Von einer weiteren physiologischen Rolle von R-Loops in der Genexpressionsregulation berichtete dieses Jahr eine britische Arbeitsgruppe um Konstantina Skourti-Stathaki von der University of Edinburgh (Mol. Cell 73: 930-45). Die Polycomb-Komplexe PRC1 und PRC2 sind epigenetische Regulatoren, die in embryonalen Mausstammzellen die Expression CpG-reicher Regulator-Gene für die Entwicklung unterdrücken. Polycombs spielen einen wichtigen Part dabei, Genexpressionsmuster während der Differenzierung von embryonalen Stammzellen in der Maus zu stabilisieren. Es stellte sich heraus, dass R-Loops die Bindung von Polycomb an deren Zielgene erleichtern und stabilisieren – zumindest bei einem Teil dieser Gene. Dabei wirken sie synergistisch mit der katalytischen Einheit von PRC1 zusammen und nehmen Einfluss auf die RNA-Polymerase-Aktivität. R-Loops tragen somit ihren Teil zur Genrepression von Entwicklungs-Regulator-Genen durch Polycombs bei.

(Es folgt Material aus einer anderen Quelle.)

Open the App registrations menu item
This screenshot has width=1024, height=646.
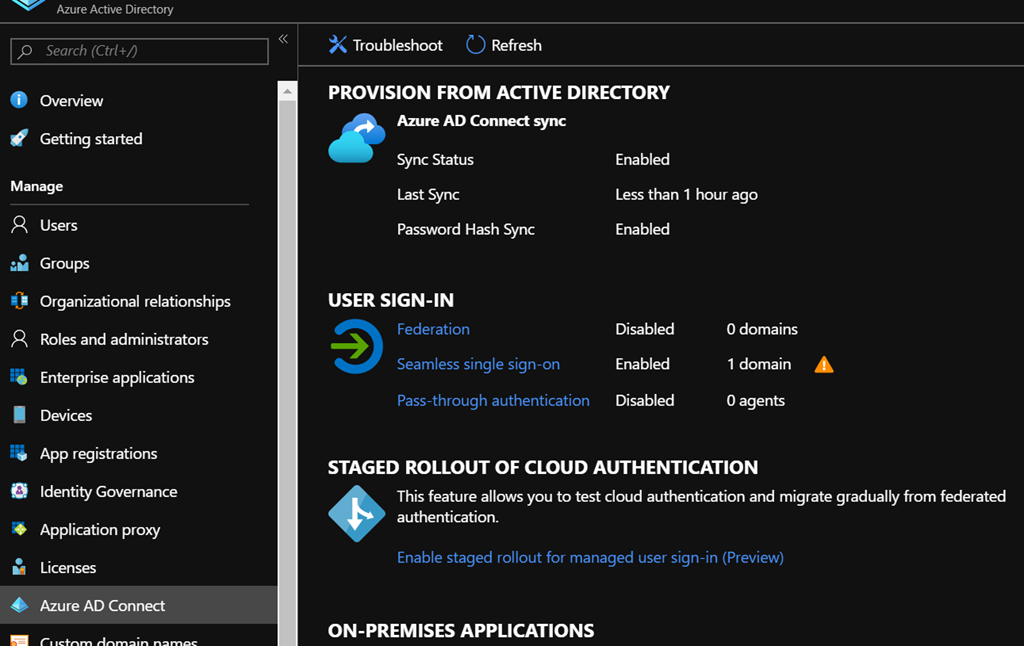click(98, 453)
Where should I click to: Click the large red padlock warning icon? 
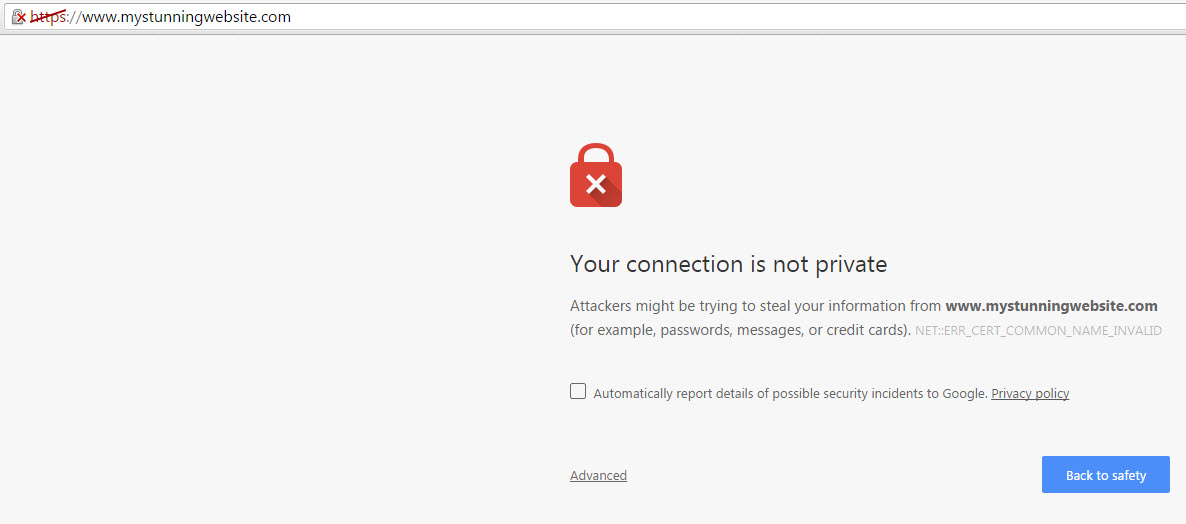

Die Forschung an R-Loops hat noch einiges vor sich: Als mögliche Erzeuger von Genominstabilität und Replikationsstress werden sie sowohl mit verschiedenen Tumor-, genetischen als auch mit neurodegenerativen Erkrankungen in Verbindung gebracht. Ein kausaler Zusammenhang mit Krankheiten muss aber erst noch hergestellt werden.